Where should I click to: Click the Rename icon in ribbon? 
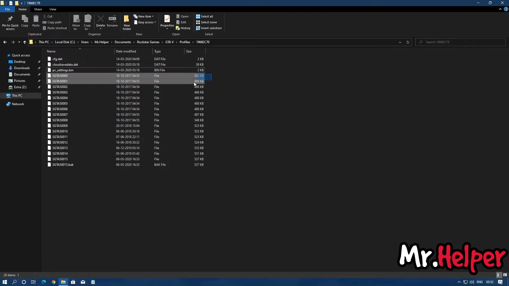click(112, 19)
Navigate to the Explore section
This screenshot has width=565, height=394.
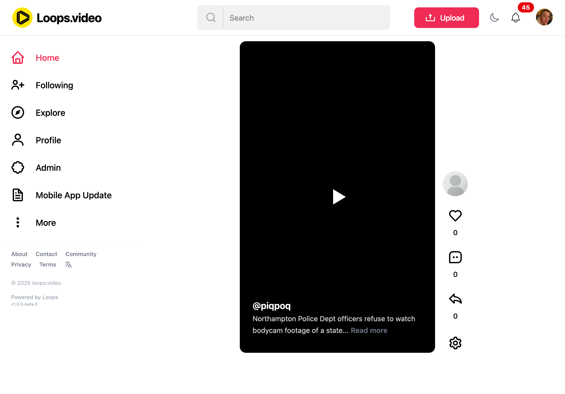coord(50,112)
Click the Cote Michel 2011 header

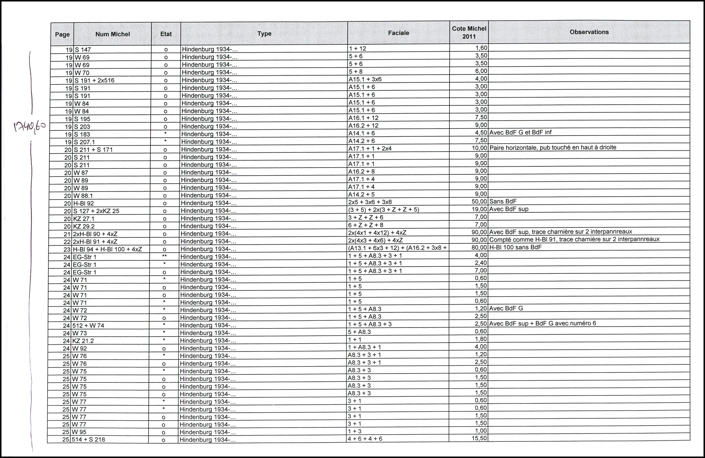click(469, 32)
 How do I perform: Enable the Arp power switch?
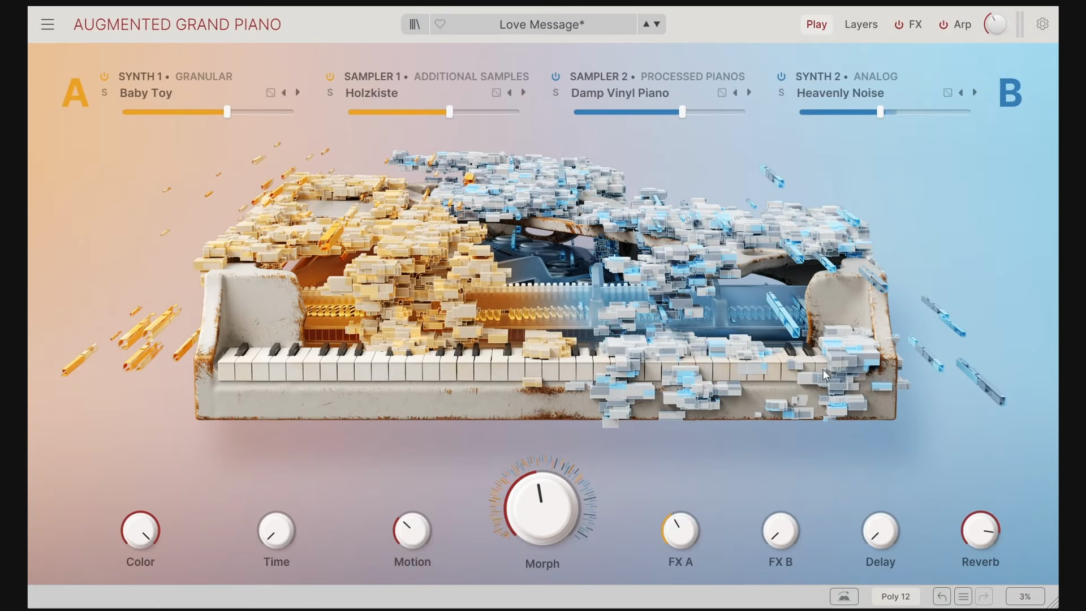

·····

YOUR GOAL
Your reply should hold only the lines from the one that contains "Click the Cote Michel 2011 header" through the last line of the records above, exact and complete, and no pictures.

RESPONSE AREA
Click the Cote Michel 2011 header

click(469, 32)
 How do I perform: Enable the Arp power switch?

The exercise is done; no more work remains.